Joshua K. Hausman (U-M Gerald R. Ford School of Public Policy), Paul W. Rhode (U-M Economics Professor and Department Chair), and Johannes F. Wieland (University of California at San Diego) released a study entitled, “Recovery From the Great Depression: The Farm Channel in Spring 1933.” It examines the factors leading to the economic recovery following the Great Depression.
The authors emphasize the importance for recovery of the effect of dollar devaluation on farm prices, incomes, and consumption. This "farm channel" may explain 30% or more of the aggregate economy's
recovery in spring 1933. The authors conclude, “To the extent that the farm channel contributed to overall recovery in the U.S., it means that the lessons of 1933 for macroeconomic policy are more nuanced than often assumed. In particular, our work points to the importance of redistribution as a channel for macroeconomic policy.”
In the four months following the trough of the Great Depression in March 1933, industrial production rose 57 percent. We argue that an important source of recovery was the direct effect of dollar devaluation on farm prices, incomes, and consumption. We call this the farm channel. Using daily spot and futures crop price data, we document that devaluation raised prices of traded crops and their close substitutes (other grains).

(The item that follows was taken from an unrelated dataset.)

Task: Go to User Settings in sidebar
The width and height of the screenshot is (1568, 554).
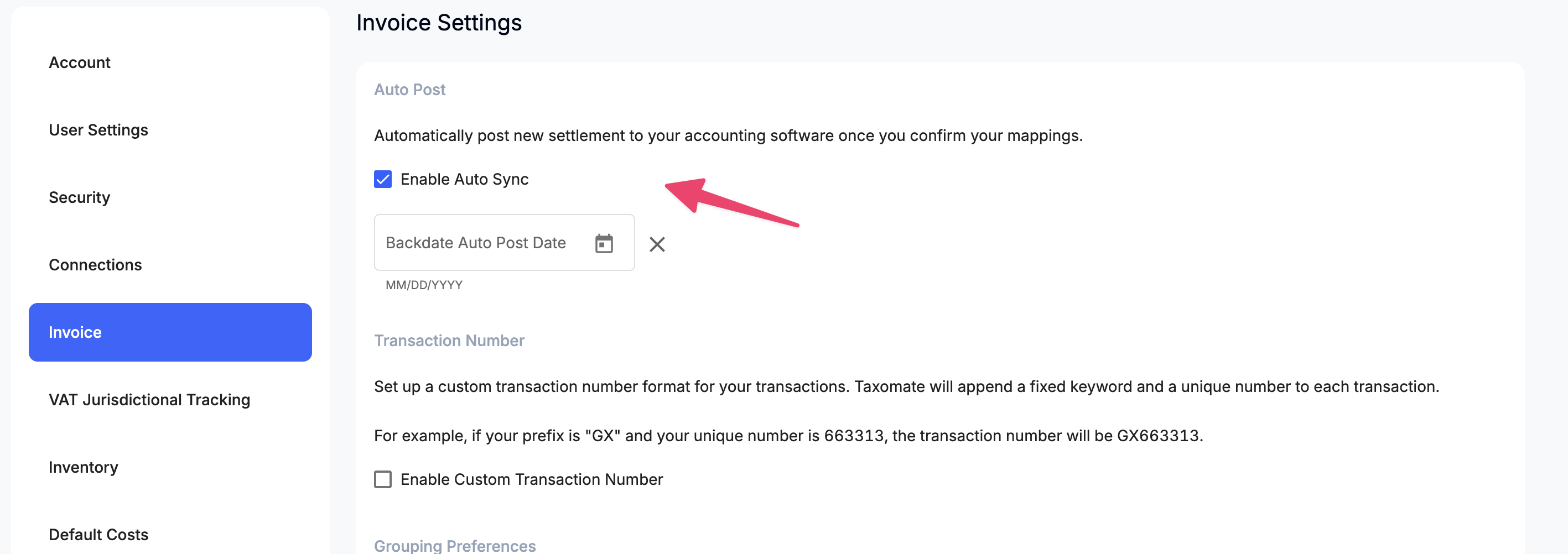Action: (x=98, y=130)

And using novel state and county auto sales data, we document that recovery proceeded much more rapidly in farm areas. These cross-sectional effects are large, explain a substantial fraction of cross-state variation in auto sales growth, and are concentrated in areas growing traded crops or close substitutes. We also find that given the same exposure to farm price changes, spending rose more in counties with more farm debt. We aggregate our cross-sectional results using a simple incomplete markets model in which indebted farmers have high MPCs. It implies that the farm channel accounts for 30% or more of the spring recovery.